I have a vector of strings of the form "letters numbers", I want to extract the numbers using RegEx implemented in stringr::str_extract
with pattern "\\d*"
. The results are very confusing:
# R 4.2.3
# install.packages('stringr')
library(stringr)
# case 1
str_extract('word 42', '\\d*')
# ""
# case 2 (?)
str_extract('42 word', '\\d*')
# "42"
# case 3
str_extract('word 42', '\\d+')
# "42"
# case 4 (?!)
str_extract('word 42', '\\d*$')
# "42"
# case 5
str_extract('42 word', '\\d*$')
# ""
In all the cases the expected result is "42"
.
I am a novice with RegEx's, but the pattern = '\\d*'
seems pretty straightforward - I understand it as "match any number of consecutive numeric characters".

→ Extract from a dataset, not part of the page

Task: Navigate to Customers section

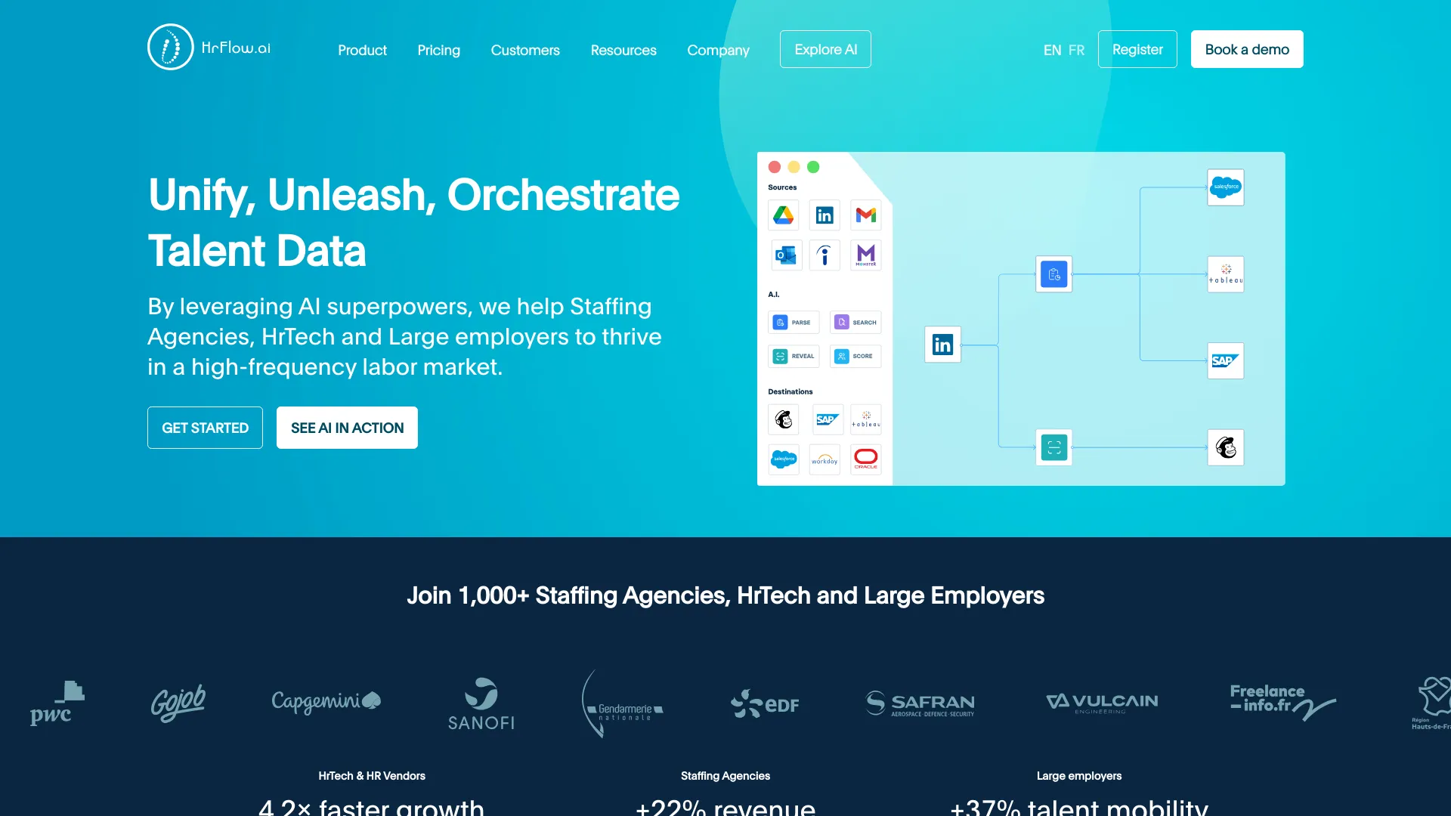Action: (x=525, y=49)
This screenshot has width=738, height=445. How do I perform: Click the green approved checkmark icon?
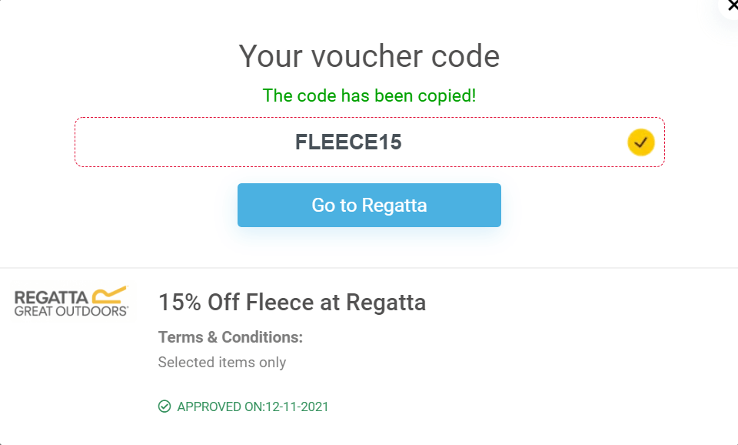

The fact that it doesn't work for case 1 but does for case 2 is quite counterintuitive by itself. And then the roles seem to be reversed when using pattern = '\\d*$'
(cases 4 and 5).
I have experimented more with other functions (str_match
and str_match_all
), but the results where still not clear.
I couldn't find such a specific thing elsewhere, so I hoped more experienced R/RegEx users could provide a clarification on what is going on under the hood.